Замечательным примером такого подхода является общая теория относительности, в которой все динамические свойства физического объекта сводятся к геометрии. Такая теория суверенна (несет в себе самой свое обоснование) и поэтому действительно может быть сопоставлена с опытом, так как опыт полностью переводится на язык теории (мы говорим на языке «игры» о реальности, лежащей вне «игры). В противном случае в игру вводятся внеигровые (интуитивные) понятия типа «камня» в тавтологии Рассела или исторического «эфира». Чтобы избежать тавтологии типа «каменный хлеб» мы не должны выделять в «провинции Игры» интуитивно бесспорную область.

В этом последнем случае теория является суммой собственно теории и дополняющих ее заимствованных из здравого смысла вспомогательных объектов (например, говоря об электромагнитных колебаниях, в ХIХ веке принимали как очевидность наличие материального объекта, подверженного этим колебаниям; так был предложен теоретически совершенно ненужный, но «естественный» эфир). Но при этом и возникает неизбежный «каменный хлеб», поскольку теория всегда может быть доведена до опыта подбором произвольных объектов (что всецело в нашей власти в геометрии; как мы видели, чистая геометрия доводится таким образом до физической геометрии подбором поля универсальных сил F). В Эйнштейновом же подходе теория едина, то есть связь адептов Игры и отца Иакова бесспорна пока в области Игры нет ничего, кроме игры, никаких ссылок на историю; всякой апелляции к опыту должна предшествовать логическая конструкция, связывающая опытные понятия. В известном смысле речь идет о некоторой трансформации платоновской «пещеры». В этом случае «тени» – не отражение реальности: огня, горящего за спинами узников, как у Платона. Напротив, система соглашений, внутренних по отношению к «пещере» (к теоретической игре), связывается историческими ссылками и, благодаря истории, становится достоверной.

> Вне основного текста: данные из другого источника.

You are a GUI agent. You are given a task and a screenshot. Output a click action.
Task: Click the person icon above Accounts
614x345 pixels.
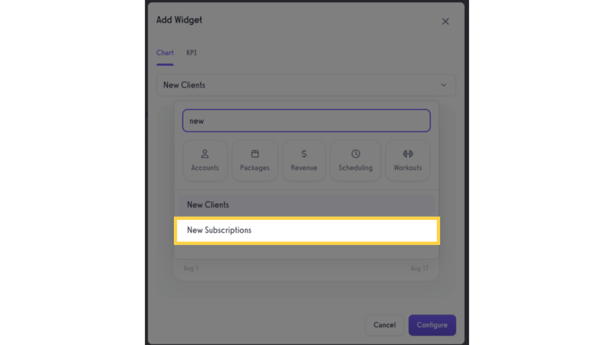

Такое совмещение в одном понятии онтологического принципа и конвенционального определения приводят к суверенным теоретическим знакам, подобным «огненным камням» средневековых визионеров, в которых симметрии, вытекающие из теоретических определений, сочетались с огнем, меняющим их сущность. Как мы видели, именно это включение сущности в теоретическое понятие делает последнее многозначным (подобным «огненному льду»). Таким образом, суверенное понятие тем самым содержит несколько уровней общности: от исторической ссылки до теоретической притчи.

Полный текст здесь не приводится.